In addition, a cosmetic marketed in violation of the FPLA or any regulations issued under its authority is considered misbranded within the meaning of the FD&C Act [15 U.S.C.1456(a)]. For cosmetics offered for sale as consumer commodities, the FPLA–

  • requires further label information, such as the product’s identity [15 U.S.C.1453], and
  • authorizes the implementation of regulations to specify the proper presentation of required label information, require an ingredient declaration, and prevent deceptive packaging [15 U.S.C.1454 (c)]

The FPLA defines a consumer commodity, as it applies to FDA-regulated products, as:

“any food, drug, device, or cosmetic (as those terms are defined by the Federal Food, Drug, and Cosmetic Act …, and any other article, product, or commodity of any kind or class which is customarily produced or distributed for sale through retail sales agencies or instrumentalities for consumption by individuals, or use by individuals for purposes of personal care or in the performance of services ordinarily rendered within the household, and which usually is consumed or expended in the course of such consumption or use.” [15 U.S.C.1459(a)]

Note that the FPLA defines a consumer commodity by the way it is marketed, not the way it is labeled. Labeling a product with words such as “For Professional Use Only” does not keep your product from being considered a consumer commodity under the FPLA.

Labeling regulations are very complex. Detailed information on cosmetic labeling is available in FDA’s Cosmetic Labeling Manual and the labeling regulations themselves [21 CFR 701].

Real Hair Truth L’Oreal to Shelve ‘Salon Only’ Tag for Products!
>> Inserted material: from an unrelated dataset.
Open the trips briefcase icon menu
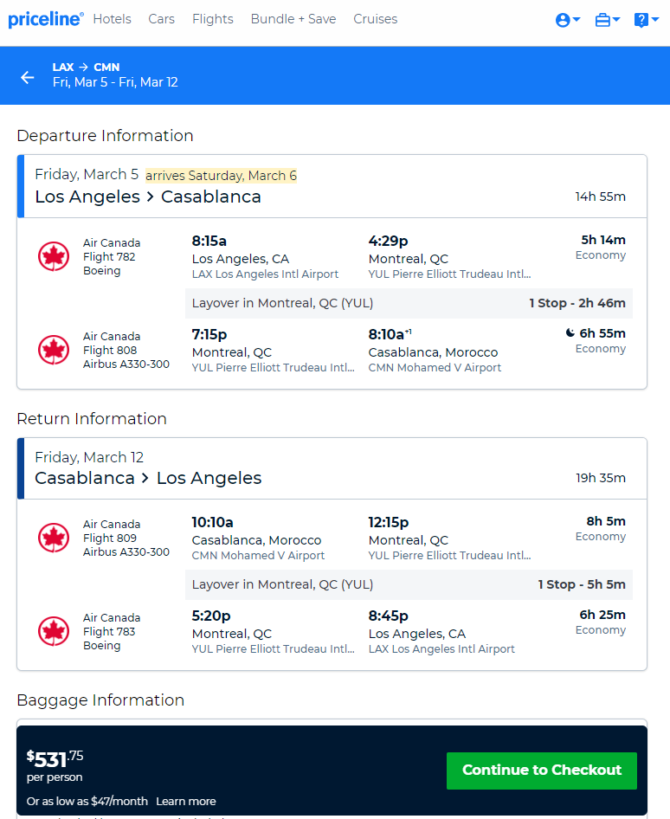 click(607, 20)
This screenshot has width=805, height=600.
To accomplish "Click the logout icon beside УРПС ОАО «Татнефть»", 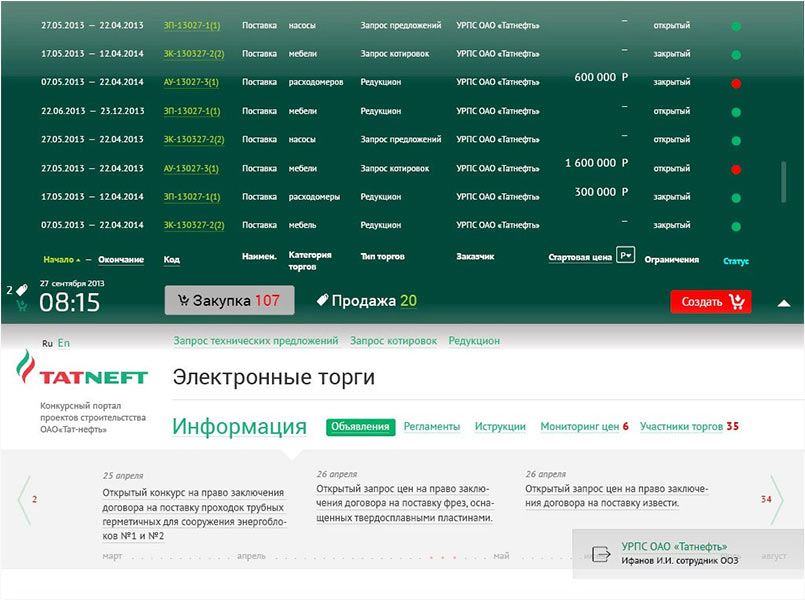I will [x=601, y=554].
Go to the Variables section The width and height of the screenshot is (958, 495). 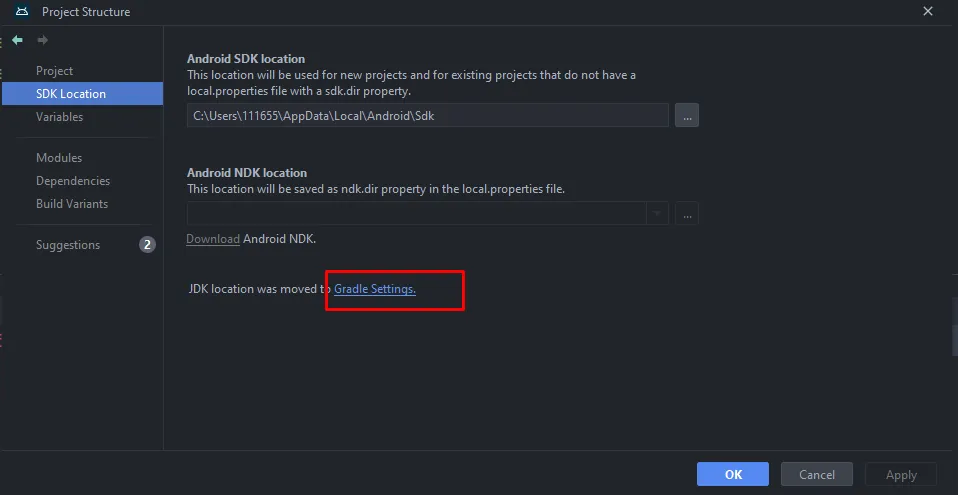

WASHINGTON (CN) – L’Oreal can settle false advertising claims over supposedly salon-only products that are sold in stores by changing its labels, a federal judge ruled.
Alexis Richardson had led a class against the cosmetics company on behalf of consumers who purchased L’Oreal’s Matrix Biolage, Redken, Kerastase and Pureology products after August 30, 2008.
The April 2013 complaint alleged that L’Oreal deceptively labeled the products as “available only in salons” while nevertheless stocking them in Target, Kmart and other non-salon retail establishments.
“Plaintiffs allege that the salon-only label implies a superior quality product and builds a cachet that allows L’Oréal to demand a premium price,” according to the settlement-approval ruling filed Thursday.
The plaintiffs had filed the suit in Washington, D.C., after resolving related claims from an earlier action in the Northern District of California.
“In the course of those negotiations, L’Oréal provided plaintiffs with extensive documents and information relating to its anti-diversion and labeling practices,” U.S. District Judge John Bates wrote.
“But plaintiffs allege that, despite L’Orèal’s efforts, the products are available in non-salon establishments, and argue that L’Orèal’s labeling and advertising for these products is hence deceptive and misleading.”
As part of the settlement, class representatives can petition for no more than $1,000 each, and L’Oréal will pay up to $950,000 in attorney fees, costs and expenses. The settlement otherwise provides only injunctive relief.
In his approval order, Bates explained the class’s reasons for not trying to certify a damages class.
“First, assessing the value of the salon-only claims to consumers would be difficult, and L’Oréal has never attempted to do so,” the ruling states. “Second, assessing damages on a class-wide basis would be even more difficult – the information provided during the negotiation process revealed substantial price variations among retailers and in different regions, and indicated that non-salon retailers often sell the products at a lower price than do salon retailers, making damages to those purchasing the product in non-salon establishments difficult to analyze.”
Bates said he would defer to counsel’s assessment.
“And class members will retain their right to seek damages in individual actions, dispelling many concerns about foregone payments,” he added. “In these circumstances, an equitable-relief-only settlement may be approved.”
If the settlement wins final approval, L’Oreal will remove the “salon only” label from all of its U.S. advertising and labeling on products distributed in the states.
It will also discontinue manufacturing the labels for its U.S. products, and it will remove the “salon-only” claims from its websites and from any promotion materials.
Both parties have agreed to publish legal notices in USA Today for one week, referring class members to a website that contains a copy of the proposed agreement. Any objections to the settlement must be filed before the Fairness Hearing on October 11, 2013, when the final settlement will be approved.  It seems L’Oreal will get off easy for all the damages they have done to the so-called professional beauty industry.  Their anti- diversion rhetoric is a bunch of bullshit. And always has been.  Too late, Too little the damage has already been done!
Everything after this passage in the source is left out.